* **Directive**:
Reproduce every one of the records below word for word, line by line, in the same order.

[Entries on target coordinates]

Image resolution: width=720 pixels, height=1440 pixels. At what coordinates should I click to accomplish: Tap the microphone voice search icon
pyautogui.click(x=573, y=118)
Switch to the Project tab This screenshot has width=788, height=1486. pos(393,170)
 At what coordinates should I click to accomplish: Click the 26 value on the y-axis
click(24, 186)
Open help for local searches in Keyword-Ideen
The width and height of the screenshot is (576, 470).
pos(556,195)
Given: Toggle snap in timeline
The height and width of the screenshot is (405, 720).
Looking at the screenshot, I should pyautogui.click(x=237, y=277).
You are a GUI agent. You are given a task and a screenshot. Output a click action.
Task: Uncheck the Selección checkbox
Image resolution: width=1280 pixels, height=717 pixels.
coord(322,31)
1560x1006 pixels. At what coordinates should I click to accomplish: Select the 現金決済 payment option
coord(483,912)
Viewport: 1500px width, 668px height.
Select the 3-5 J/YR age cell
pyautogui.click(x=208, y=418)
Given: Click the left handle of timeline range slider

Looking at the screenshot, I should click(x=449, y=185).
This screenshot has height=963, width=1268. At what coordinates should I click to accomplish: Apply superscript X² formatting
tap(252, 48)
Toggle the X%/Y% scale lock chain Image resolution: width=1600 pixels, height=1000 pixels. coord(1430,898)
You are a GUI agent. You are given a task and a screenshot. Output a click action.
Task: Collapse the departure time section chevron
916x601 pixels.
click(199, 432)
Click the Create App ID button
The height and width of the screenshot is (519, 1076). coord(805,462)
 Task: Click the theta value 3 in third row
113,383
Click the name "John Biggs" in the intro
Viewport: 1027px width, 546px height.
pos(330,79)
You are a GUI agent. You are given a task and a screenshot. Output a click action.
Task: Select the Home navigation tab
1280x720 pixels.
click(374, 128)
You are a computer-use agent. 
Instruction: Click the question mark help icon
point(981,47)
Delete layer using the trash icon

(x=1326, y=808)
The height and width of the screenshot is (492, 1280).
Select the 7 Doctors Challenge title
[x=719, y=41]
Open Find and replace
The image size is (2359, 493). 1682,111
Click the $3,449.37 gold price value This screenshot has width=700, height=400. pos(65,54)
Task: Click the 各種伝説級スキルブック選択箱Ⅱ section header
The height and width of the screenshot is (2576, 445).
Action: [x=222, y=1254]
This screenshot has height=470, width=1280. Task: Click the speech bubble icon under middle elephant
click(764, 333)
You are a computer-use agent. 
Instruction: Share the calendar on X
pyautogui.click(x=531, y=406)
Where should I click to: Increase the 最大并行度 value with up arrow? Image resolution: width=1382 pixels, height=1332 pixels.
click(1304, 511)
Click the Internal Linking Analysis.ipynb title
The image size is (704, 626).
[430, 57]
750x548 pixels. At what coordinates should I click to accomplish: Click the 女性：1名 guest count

* **Solution to this problem**:
Image resolution: width=720 pixels, height=1440 pixels. At what coordinates should I click to accomplish: Tap the microphone voice search icon
pyautogui.click(x=573, y=118)
Switch to the Project tab This screenshot has width=788, height=1486. pos(393,170)
 At what coordinates should I click to accomplish: Click the 26 value on the y-axis
click(24, 186)
Open help for local searches in Keyword-Ideen
The width and height of the screenshot is (576, 470).
pos(556,195)
Given: Toggle snap in timeline
The height and width of the screenshot is (405, 720).
Looking at the screenshot, I should pyautogui.click(x=237, y=277).
You are a GUI agent. You are given a task and a screenshot. Output a click action.
Task: Uncheck the Selección checkbox
Image resolution: width=1280 pixels, height=717 pixels.
coord(322,31)
1560x1006 pixels. At what coordinates should I click to accomplish: Select the 現金決済 payment option
coord(483,912)
Viewport: 1500px width, 668px height.
Select the 3-5 J/YR age cell
pyautogui.click(x=208, y=418)
Given: Click the left handle of timeline range slider

Looking at the screenshot, I should click(x=449, y=185).
This screenshot has height=963, width=1268. At what coordinates should I click to accomplish: Apply superscript X² formatting
tap(252, 48)
Toggle the X%/Y% scale lock chain Image resolution: width=1600 pixels, height=1000 pixels. coord(1430,898)
You are a GUI agent. You are given a task and a screenshot. Output a click action.
Task: Collapse the departure time section chevron
916x601 pixels.
click(199, 432)
Click the Create App ID button
The height and width of the screenshot is (519, 1076). coord(805,462)
 Task: Click the theta value 3 in third row
113,383
Click the name "John Biggs" in the intro
Viewport: 1027px width, 546px height.
pos(330,79)
You are a GUI agent. You are given a task and a screenshot. Output a click action.
Task: Select the Home navigation tab
1280x720 pixels.
click(374, 128)
You are a computer-use agent. 
Instruction: Click the question mark help icon
point(981,47)
Delete layer using the trash icon

(x=1326, y=808)
The height and width of the screenshot is (492, 1280).
Select the 7 Doctors Challenge title
[x=719, y=41]
Open Find and replace
The image size is (2359, 493). 1682,111
Click the $3,449.37 gold price value This screenshot has width=700, height=400. pos(65,54)
Task: Click the 各種伝説級スキルブック選択箱Ⅱ section header
The height and width of the screenshot is (2576, 445).
Action: [x=222, y=1254]
This screenshot has height=470, width=1280. Task: Click the speech bubble icon under middle elephant
click(764, 333)
You are a computer-use agent. 
Instruction: Share the calendar on X
pyautogui.click(x=531, y=406)
Where should I click to: Increase the 最大并行度 value with up arrow? Image resolution: width=1382 pixels, height=1332 pixels.
click(1304, 511)
Click the Internal Linking Analysis.ipynb title
The image size is (704, 626).
[430, 57]
750x548 pixels. At what coordinates should I click to accomplish: Click the 女性：1名 guest count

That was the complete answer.